By Taras Kuzio
In an interview in Kyiv’s Segodnya Nestor Shufrych revealed that the gas lobby is financing Deputy Prime Minister Sergei Tigipko as a future leader of the Party of Regions to replace Viktor Yanukovych and Nikolai Azarov. Azarov and Yanukovych have shared leadership of the Party of Regions since it was established in 2001 and are now 62 and 60 years old, respectively.
Tigipko was the dark horse of the 2010 presidential elections, coming in third place as an allegedly ‘new face candidate’ with thirteen percent of the vote. Ukrainians joke that Tigipko and Tymoshenko were both born in 1960 and both entered politics in 1998 but somehow the former is a ‘new face’ and the latter an ‘old hand’.
The RUE’s (RosUkrEnergo) support for Tigipko is not out of character as it also initially invested in Arseniy Yatseniuk, who came fourth with seven percent, as another ‘new face’ in the early part of the 2010 election campaign. Yatseniuk – like Tigipko – was seen as the best alternative to Tymoshenko, whom the Party of Regions sees as the main opposition and threat to its interests. In a recent Ukrayinska Pravda interview Levochkin praised Yatseniuk, Tigipko and some other minor opposition politicians as exhibiting future potential but ignored Tymoshenko.

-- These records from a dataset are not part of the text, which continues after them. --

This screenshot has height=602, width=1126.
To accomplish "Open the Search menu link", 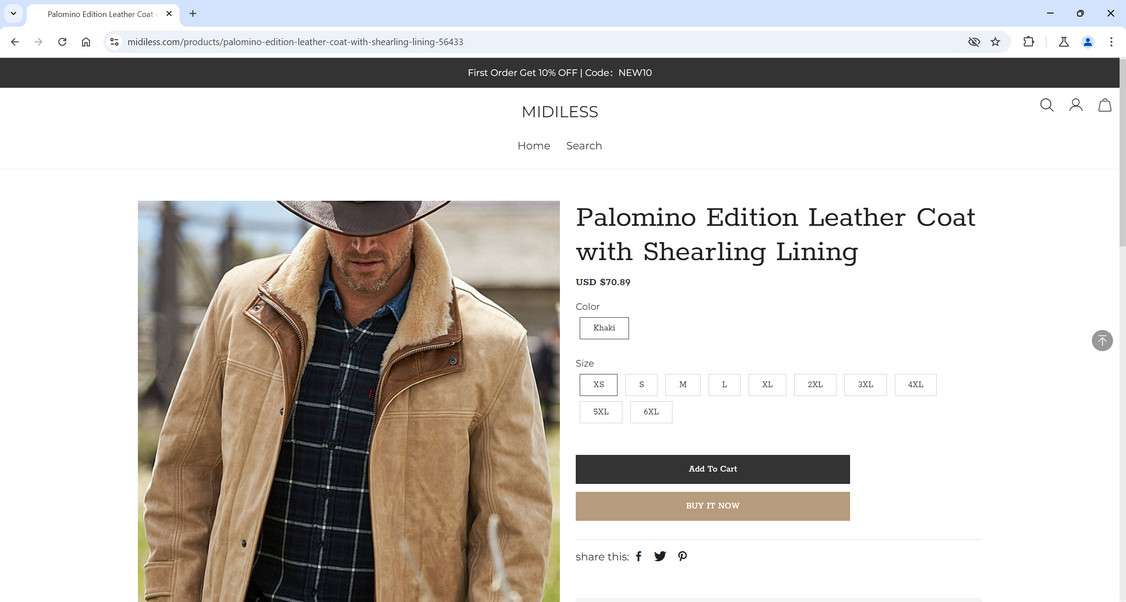I will [x=584, y=146].
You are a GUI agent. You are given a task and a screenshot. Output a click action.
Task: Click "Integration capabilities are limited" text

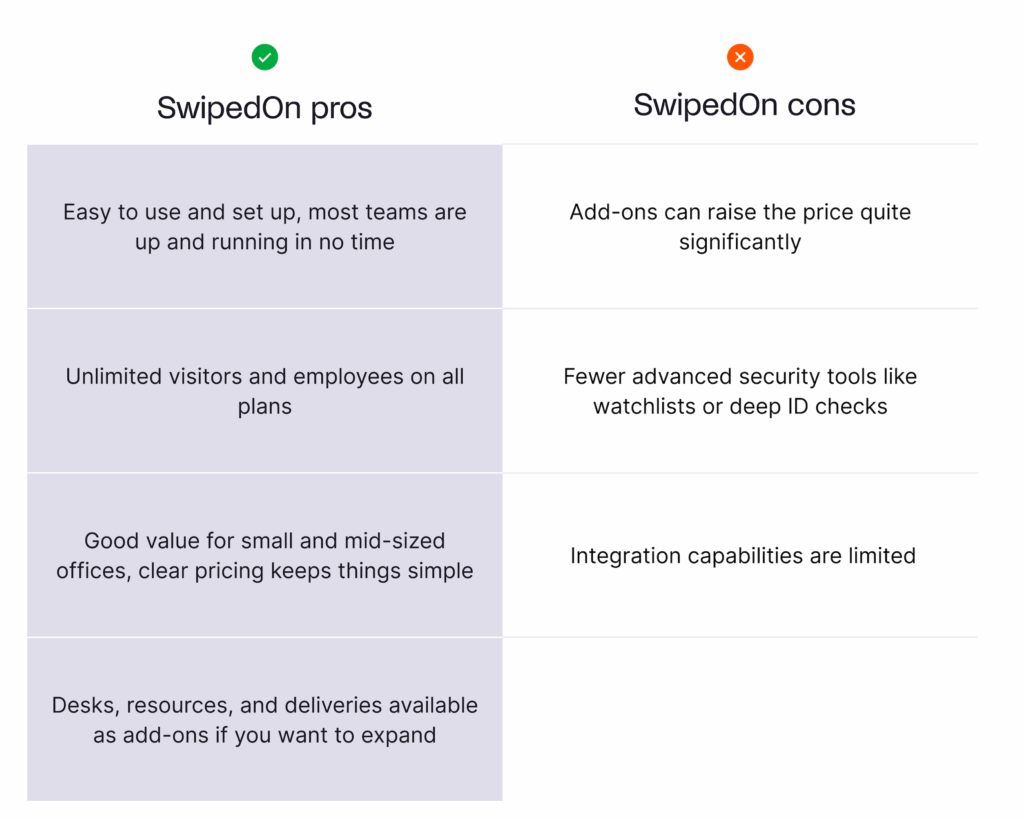pos(742,556)

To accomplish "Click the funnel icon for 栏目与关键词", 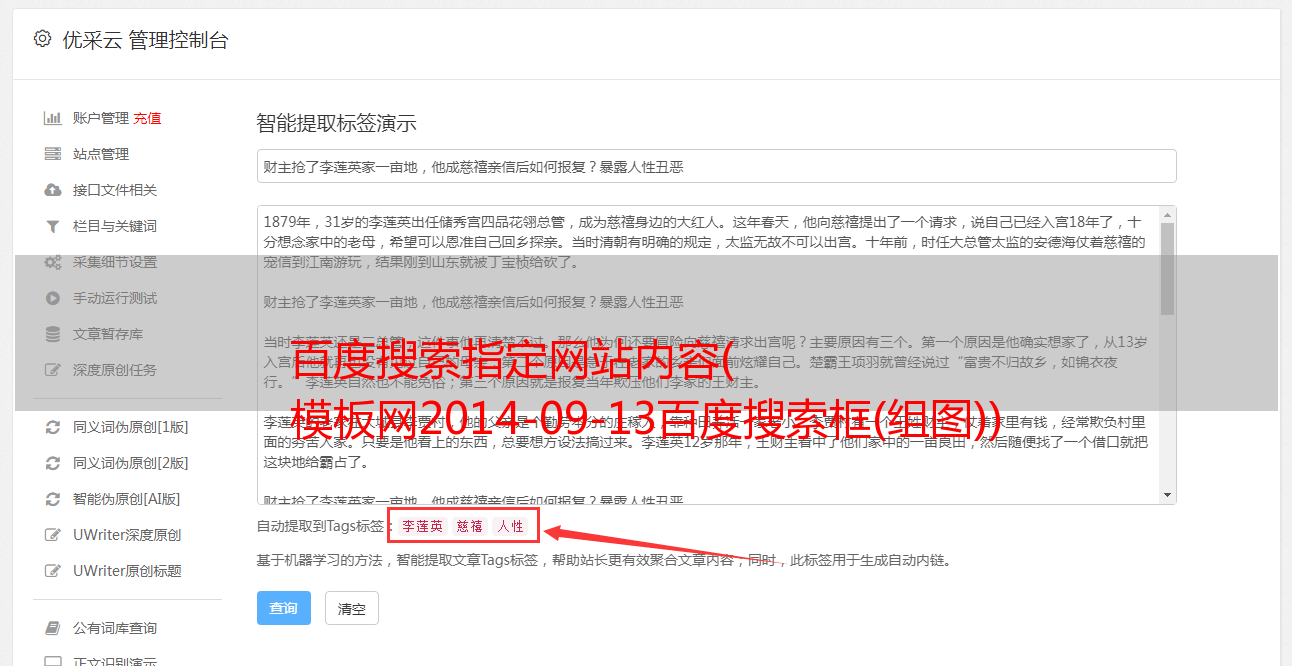I will coord(53,226).
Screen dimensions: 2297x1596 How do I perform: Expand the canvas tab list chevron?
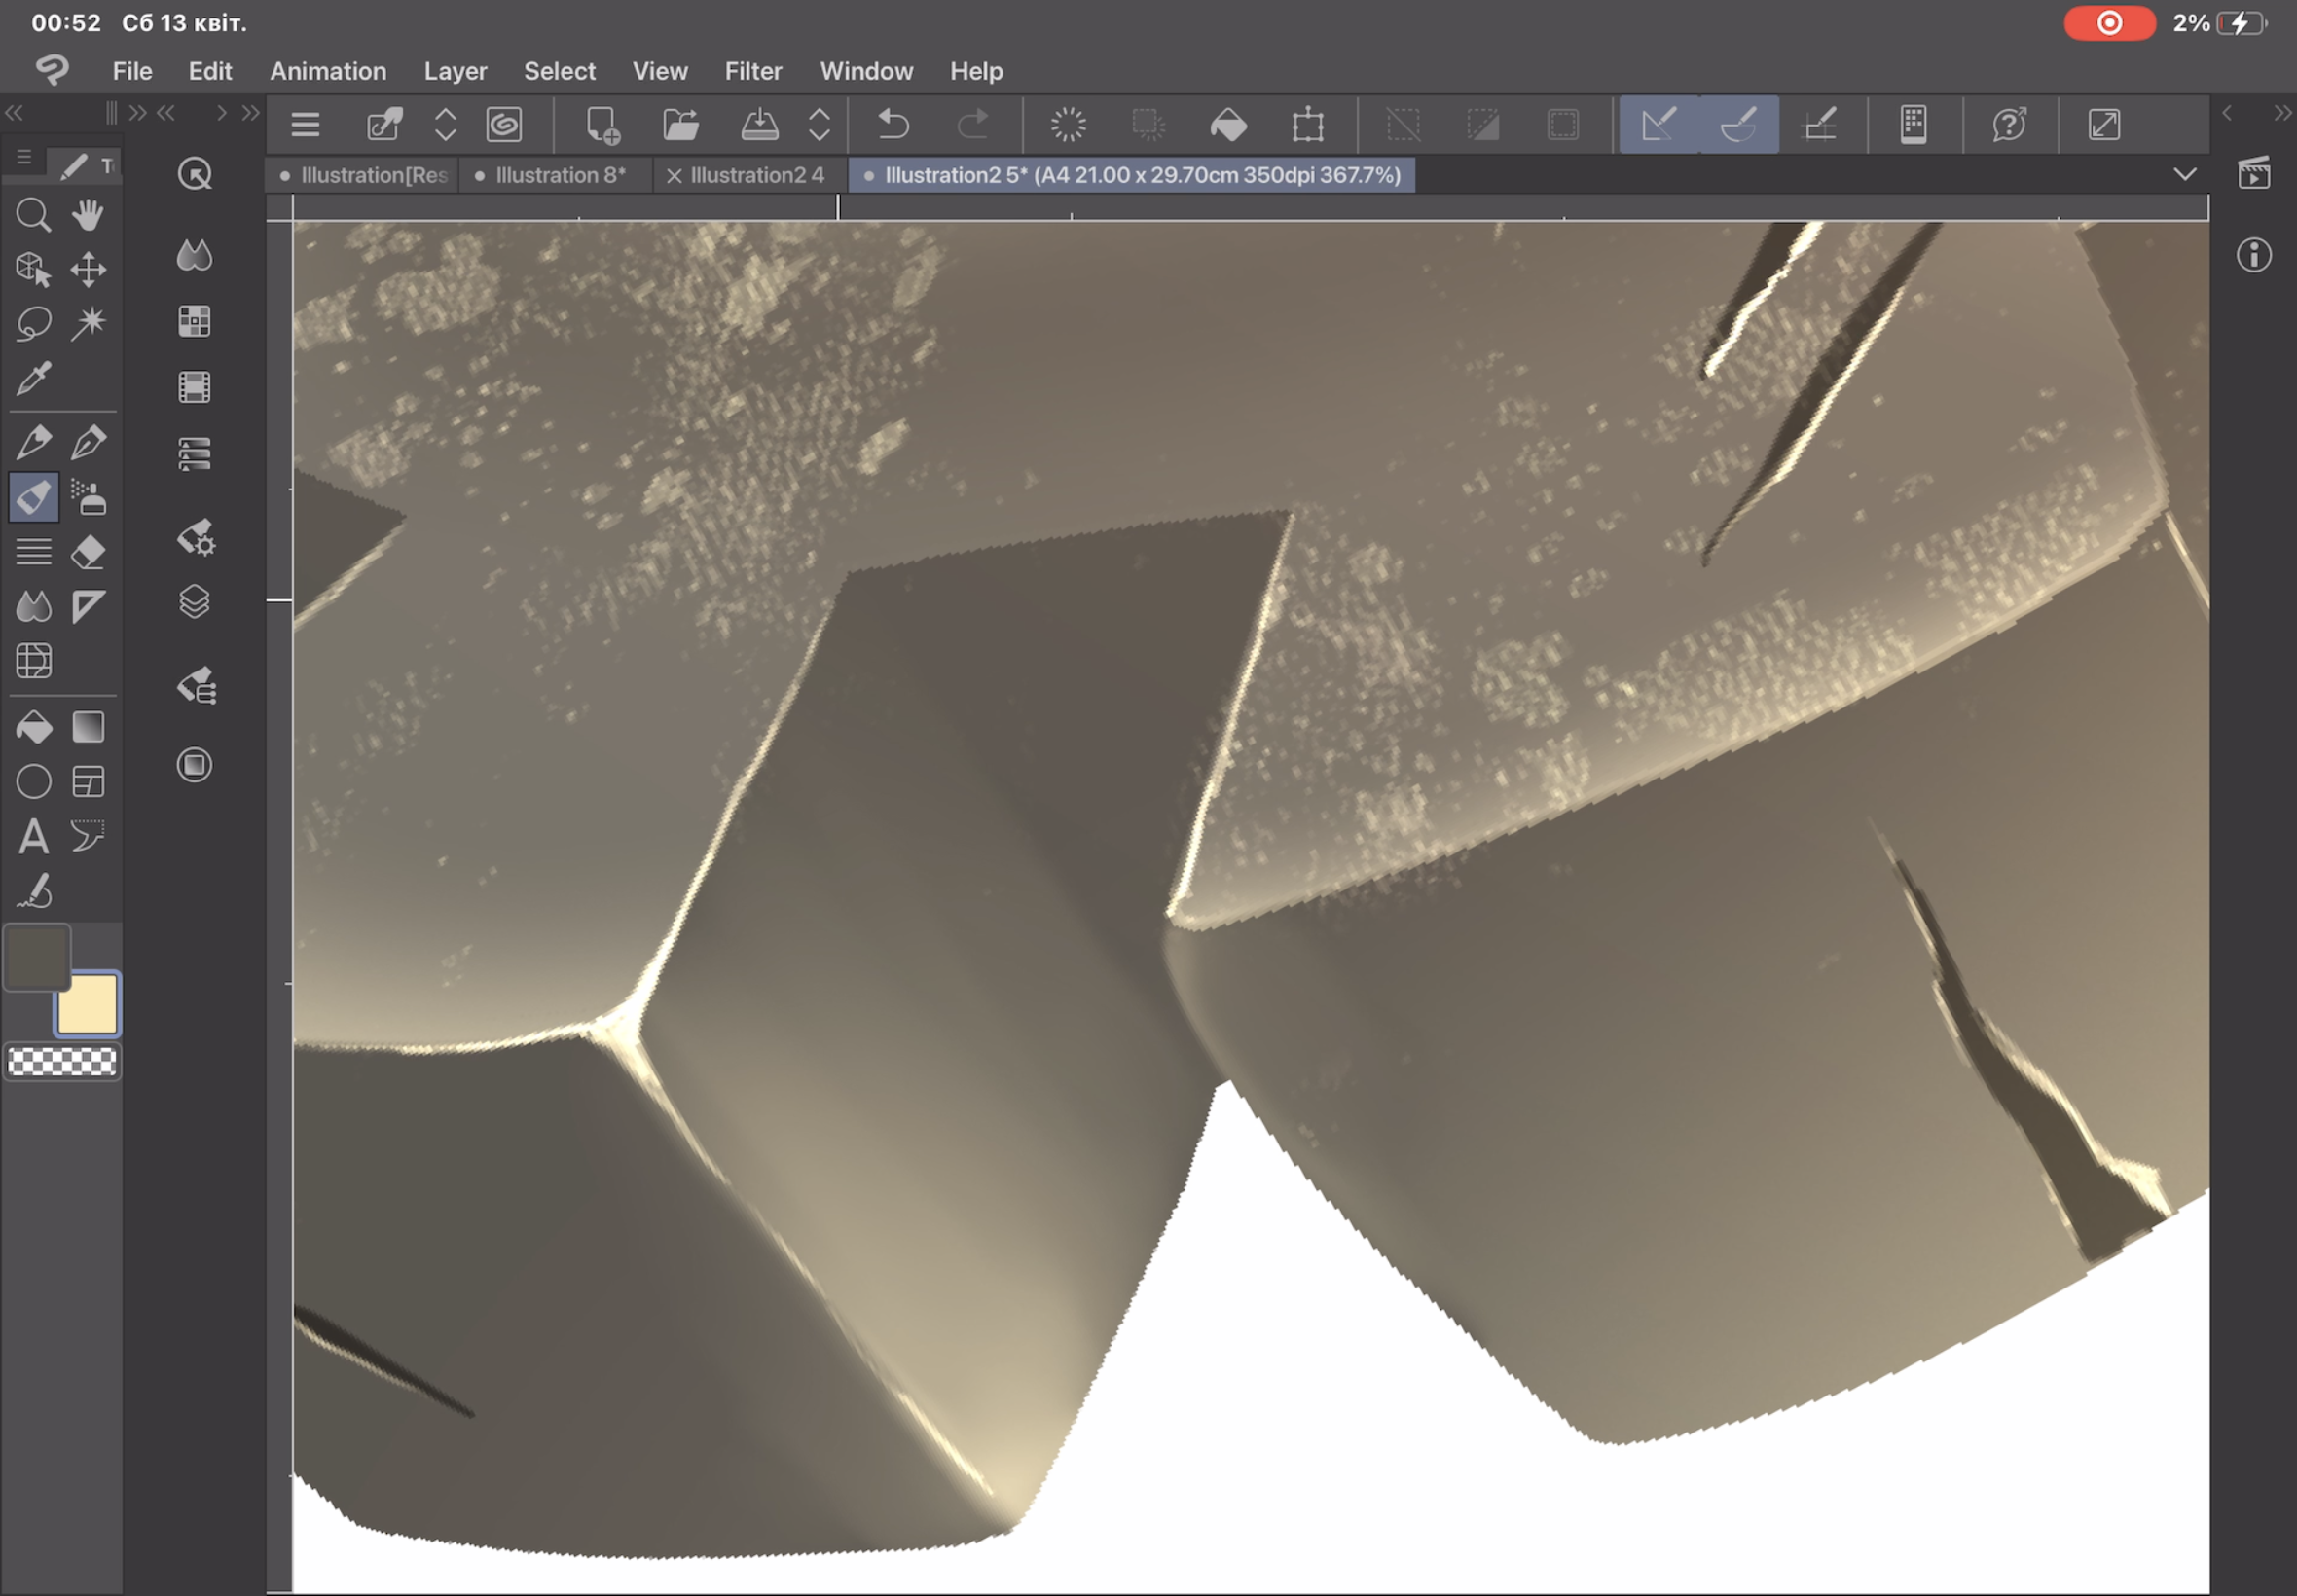[x=2185, y=175]
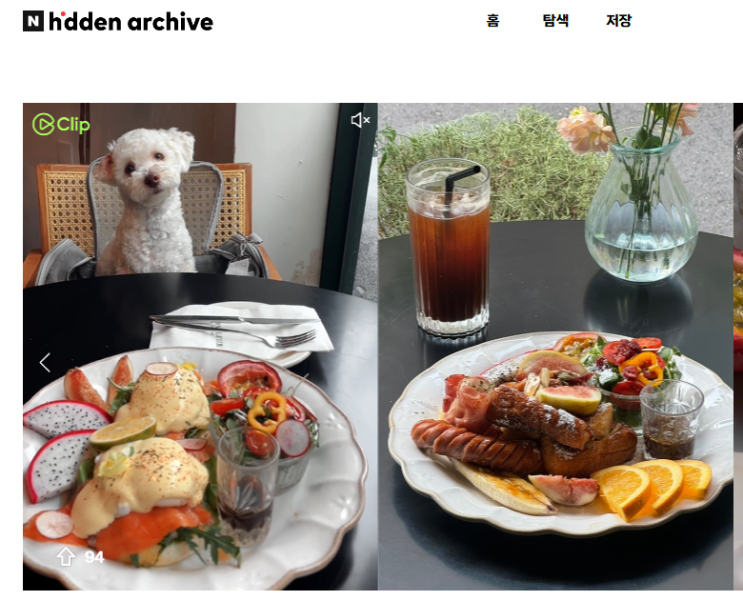Click the green Clip play icon

click(43, 124)
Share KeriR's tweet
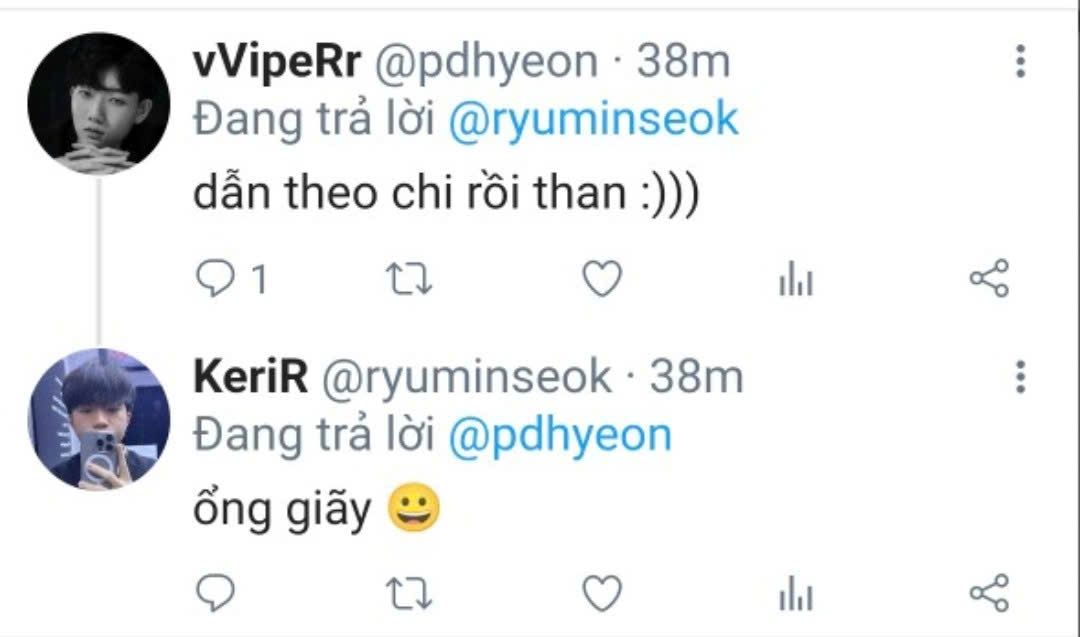 989,593
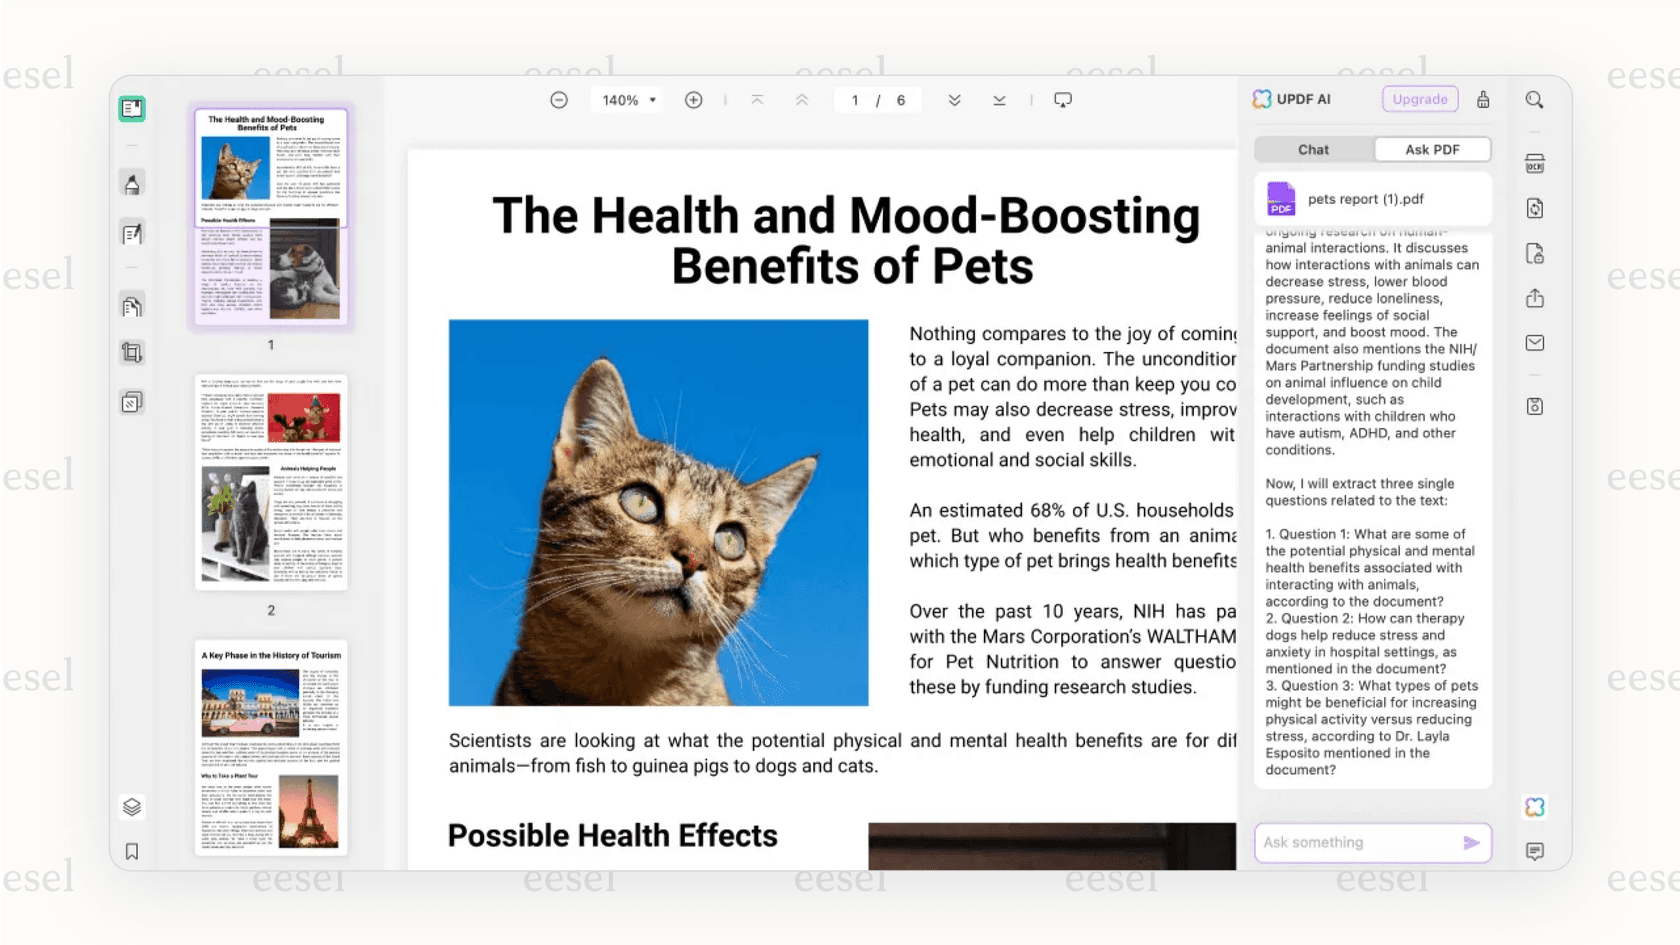This screenshot has width=1680, height=945.
Task: Zoom in on the document
Action: (x=693, y=99)
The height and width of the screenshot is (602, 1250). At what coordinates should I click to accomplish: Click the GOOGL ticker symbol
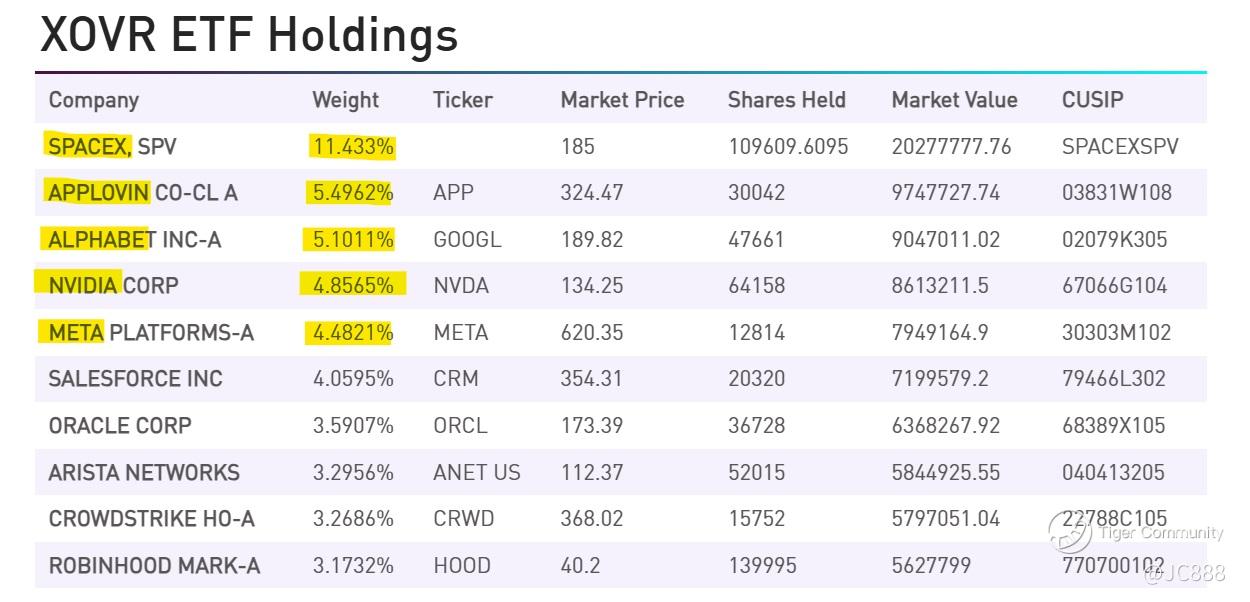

Both Yatseniuk and Tigipko have always supported a 'constructive opposition' stance, a peculiar mid-way position between being in power and in opposition, that does not exist in a typical European democracy. Tymoshenko has described 'constructivists' as a 'pocket opposition' loyal to the authorities.
Following the 2010 elections Tigipko agreed to join the Azarov government, after initially stating he would not, while Yatseniuk remained in ‘constructive opposition’. ‘Constructivists’ like Yatseniuk have refused to join the Committee in Defence of Ukraine, established in May as an umbrella opposition group. One reason could be Yatseniuk’s new source of funding being Deputy Prime Minister Borys Kolesnykov, a fact revealed to the author by a Ukrainian political consultant once close to Yatseniuk.
Yatseniuk has admitted that Viktor Pinchuk, Ukraine’s second wealthiest oligarch and Kuchma’s son-in-law, provided his 2010 election campaign with the largest amount of financing. In return, Pinchuk demanded in June 2009 that Yatseniuk replace his Ukrainian with Russian political consultants that proved to be disastrous and reduced his popularity.
Conspiracy theorists, such as the political consultant who talked with the author on the condition of anonymity, believed the switch to Russian consultants was undertaken deliberately to open up space for Tigipko as a late ‘new face’ candidate. With Shufrych revealing the Party of Regions future plans for Tigipko, we now know why the Yanukovych campaign wanted Tigipko to do well in this year’s elections. Yatseniuk, who in the early part of the campaign was only a few percentage points behind Tymoshenko and could have therefore entered the second round, ended up in fourth place, receiving only half of Tigipko’s vote.